-------- REKORDY WEJŚCIOWE
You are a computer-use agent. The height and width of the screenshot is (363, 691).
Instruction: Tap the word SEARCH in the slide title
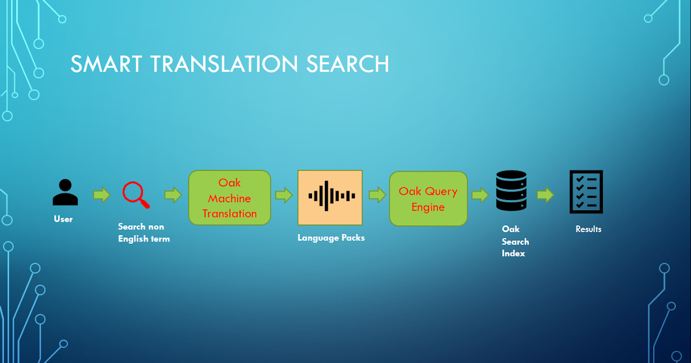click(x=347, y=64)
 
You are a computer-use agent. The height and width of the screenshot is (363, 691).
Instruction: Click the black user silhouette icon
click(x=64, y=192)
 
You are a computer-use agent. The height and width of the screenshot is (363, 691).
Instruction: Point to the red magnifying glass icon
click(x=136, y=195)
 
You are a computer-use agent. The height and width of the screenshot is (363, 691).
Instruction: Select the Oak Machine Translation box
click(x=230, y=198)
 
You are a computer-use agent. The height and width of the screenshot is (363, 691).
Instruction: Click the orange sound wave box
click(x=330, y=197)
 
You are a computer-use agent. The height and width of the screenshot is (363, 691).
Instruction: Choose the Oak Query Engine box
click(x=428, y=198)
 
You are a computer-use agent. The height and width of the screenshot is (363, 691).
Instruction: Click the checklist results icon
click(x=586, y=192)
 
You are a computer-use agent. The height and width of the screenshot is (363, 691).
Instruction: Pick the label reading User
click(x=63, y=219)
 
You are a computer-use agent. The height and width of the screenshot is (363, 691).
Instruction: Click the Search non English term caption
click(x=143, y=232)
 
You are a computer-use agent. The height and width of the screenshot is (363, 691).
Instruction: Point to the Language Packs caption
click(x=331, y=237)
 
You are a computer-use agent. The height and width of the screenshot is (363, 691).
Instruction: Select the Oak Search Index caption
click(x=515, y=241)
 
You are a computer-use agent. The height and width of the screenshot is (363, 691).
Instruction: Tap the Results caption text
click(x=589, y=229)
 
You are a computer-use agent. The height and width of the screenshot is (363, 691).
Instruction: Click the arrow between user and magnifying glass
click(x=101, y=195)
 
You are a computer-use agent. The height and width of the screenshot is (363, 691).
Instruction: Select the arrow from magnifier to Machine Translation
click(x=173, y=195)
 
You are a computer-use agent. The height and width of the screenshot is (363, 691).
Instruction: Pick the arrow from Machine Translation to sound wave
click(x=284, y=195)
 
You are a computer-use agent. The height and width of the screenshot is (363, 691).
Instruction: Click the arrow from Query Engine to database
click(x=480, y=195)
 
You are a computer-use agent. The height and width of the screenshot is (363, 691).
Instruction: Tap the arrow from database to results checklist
----------------
## CEL ZADANIA
Przepisz bez zmian wiersze rekordów, zaczynając od pierwszego i kończąc na wierszu zawierającym „click(x=63, y=219)”, który również uwzględnij. W odpowiedzi pomiń obrazy.

## POPRAWNA ODPOWIEDŹ
You are a computer-use agent. The height and width of the screenshot is (363, 691).
Instruction: Tap the word SEARCH in the slide title
click(x=347, y=64)
 
You are a computer-use agent. The height and width of the screenshot is (363, 691).
Instruction: Click the black user silhouette icon
click(x=64, y=192)
 
You are a computer-use agent. The height and width of the screenshot is (363, 691).
Instruction: Point to the red magnifying glass icon
click(x=136, y=195)
 
You are a computer-use agent. The height and width of the screenshot is (363, 691).
Instruction: Select the Oak Machine Translation box
click(x=230, y=198)
 
You are a computer-use agent. The height and width of the screenshot is (363, 691).
Instruction: Click the orange sound wave box
click(x=330, y=197)
 
You are a computer-use agent. The height and width of the screenshot is (363, 691).
Instruction: Choose the Oak Query Engine box
click(x=428, y=198)
 
You are a computer-use agent. The height and width of the screenshot is (363, 691).
Instruction: Click the checklist results icon
click(x=586, y=192)
 
You are a computer-use agent. The height and width of the screenshot is (363, 691).
Instruction: Pick the label reading User
click(x=63, y=219)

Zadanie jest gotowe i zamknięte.